A consequência é esta: A Lei de Responsabilidade Fiscal, em seu Artigo 18, §1º, exige que os valores de contratos de terceirização que se referem à substituição de servidores e empregados públicos sejam somados aos gastos de pessoal. O Tribunal de Contas do Paraná (TCE-PR), por exemplo, já determinou a contabilização de gastos com serviços médicos terceirizados nas despesas de pessoal. Se o município fizesse isso, correria sério risco de estourar seu limite de 60% da Receita Corrente Líquida e sofrer as sanções, como a suspensão de repasses e a proibição de novas nomeações.

4. O Cenário da Municipalização da Folha - O Caminho Proibido

Este é o único cenário onde a despesa com os funcionários do hospital seria, sem dúvida, contabilizada nos limites de gasto com pessoal do município, com consequências fiscais e jurídicas gravíssimas.

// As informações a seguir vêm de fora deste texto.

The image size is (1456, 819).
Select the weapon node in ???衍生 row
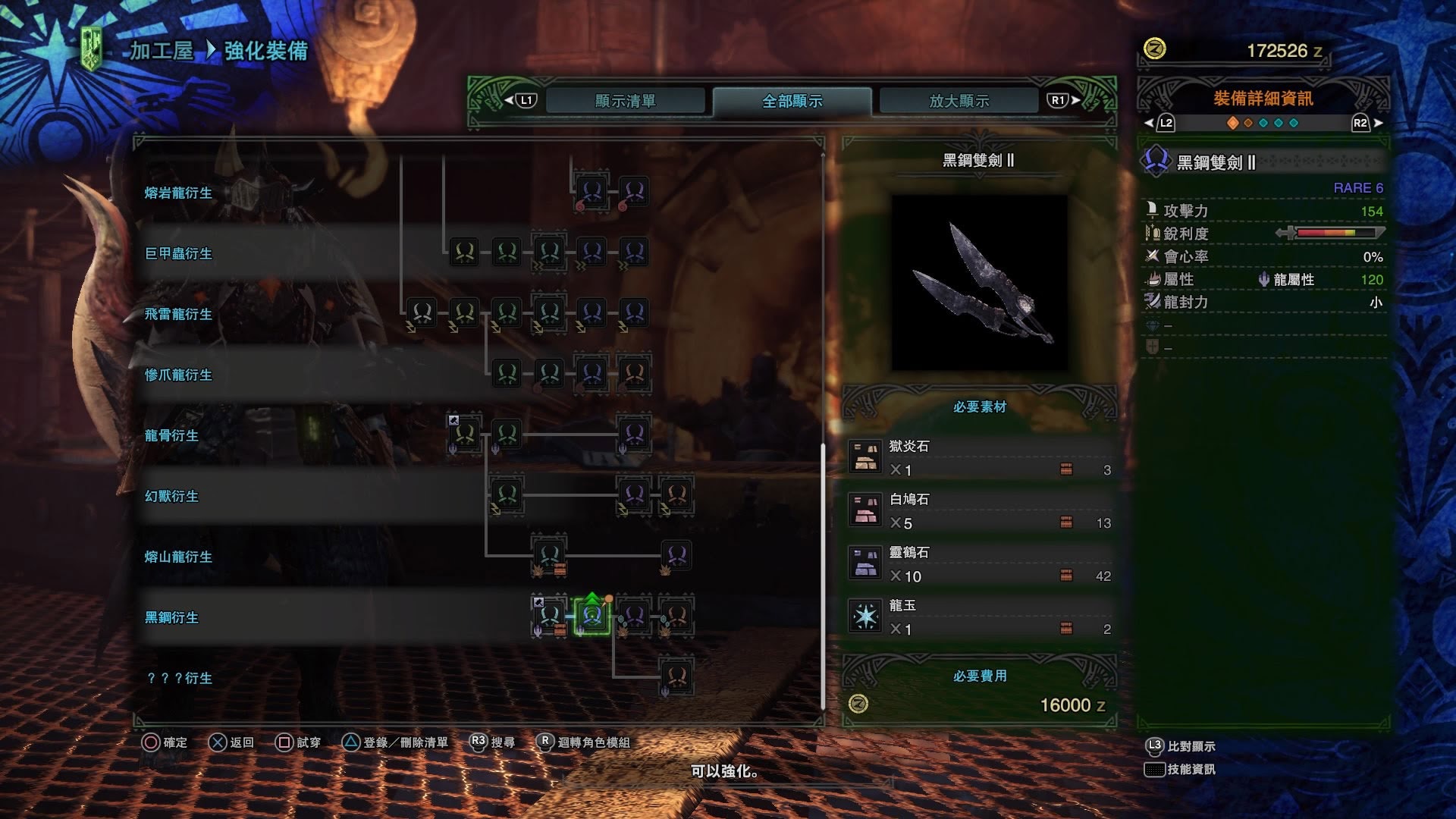pyautogui.click(x=676, y=676)
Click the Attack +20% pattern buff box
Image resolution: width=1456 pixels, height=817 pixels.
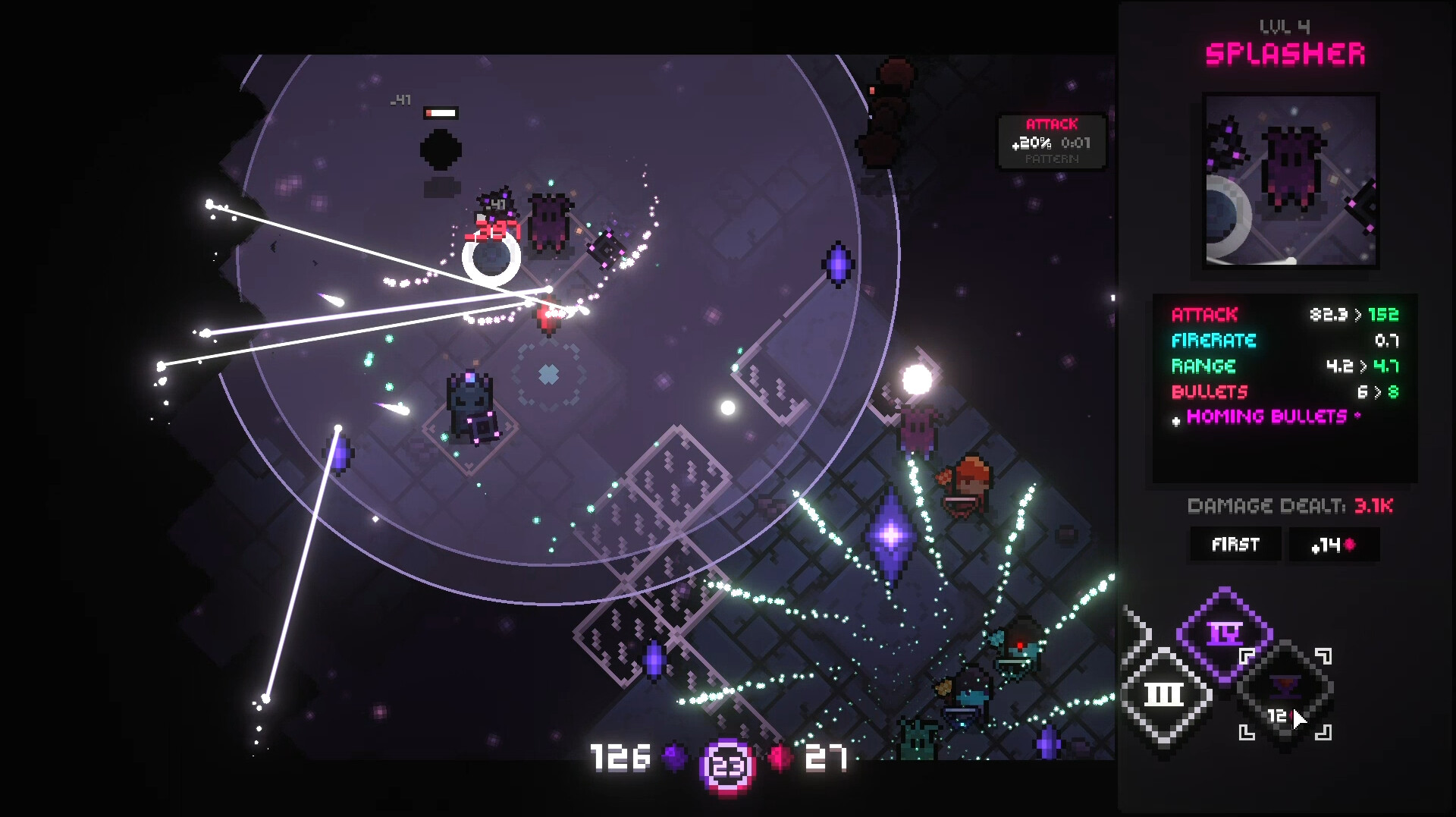click(1051, 142)
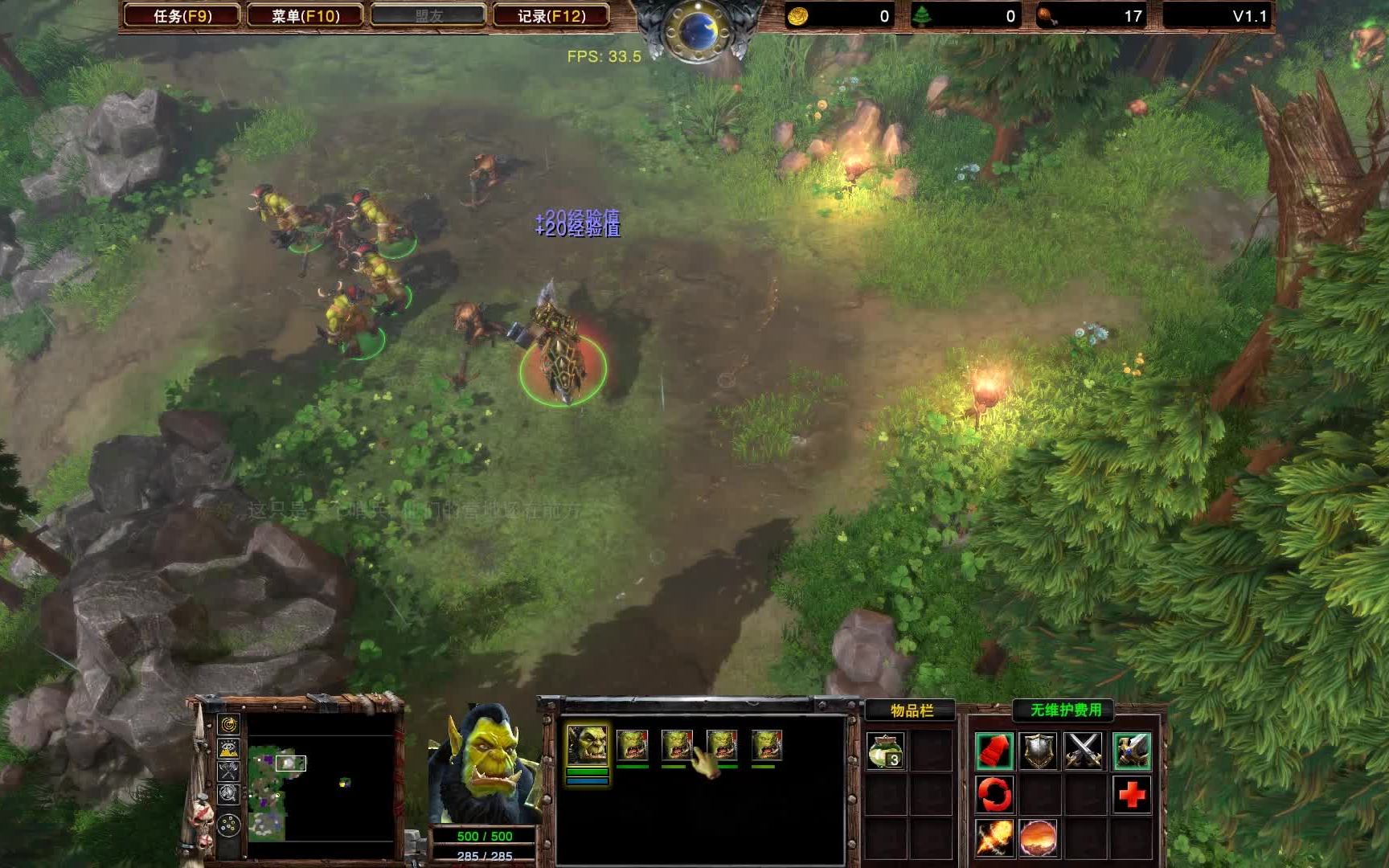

Se for isto: o município de Gaspar, por meio de uma lei ou ato administrativo, cria cargos públicos para absorver e formalizar um vínculo direto com os atuais funcionários do hospital, transformando-os em servidores ou empregados públicos.

A consequência é esta: A municipalização da folha de pagamento, sem a realização de um concurso público para a contratação desses profissionais, é um ato totalmente inconstitucional. O artigo 37 da Constituição Federal é claro ao exigir o concurso público para o provimento de cargos e empregos na administração direta e indireta. O Supremo Tribunal Federal (STF) já reiterou que a “transposição, absorção ou aproveitamento” de empregados públicos sem a devida aprovação em concurso é inconstitucional.

Além da inconstitucionalidade, o ato geraria um aumento súbito e insustentável na despesa de pessoal, fazendo com que o município estourasse o seu limite de 60% da Receita Corrente Líquida (RCL), o que desencadearia sanções severas. O gestor que ordenasse a absorção da folha de pagamento enfrentaria as mais severas sanções previstas na LRF e na Lei de Crimes Fiscais, incluindo a perda do mandato, multas pessoais e até mesmo a pena de reclusão de um a quatro anos.

A estratégia de Gaspar é um movimento calculado para garantir a continuidade de um serviço vital sem comprometer sua saúde fiscal, navegando entre as brechas legais e a jurisprudência para evitar o cenário mais perigoso: a municipalização da folha de pagamento.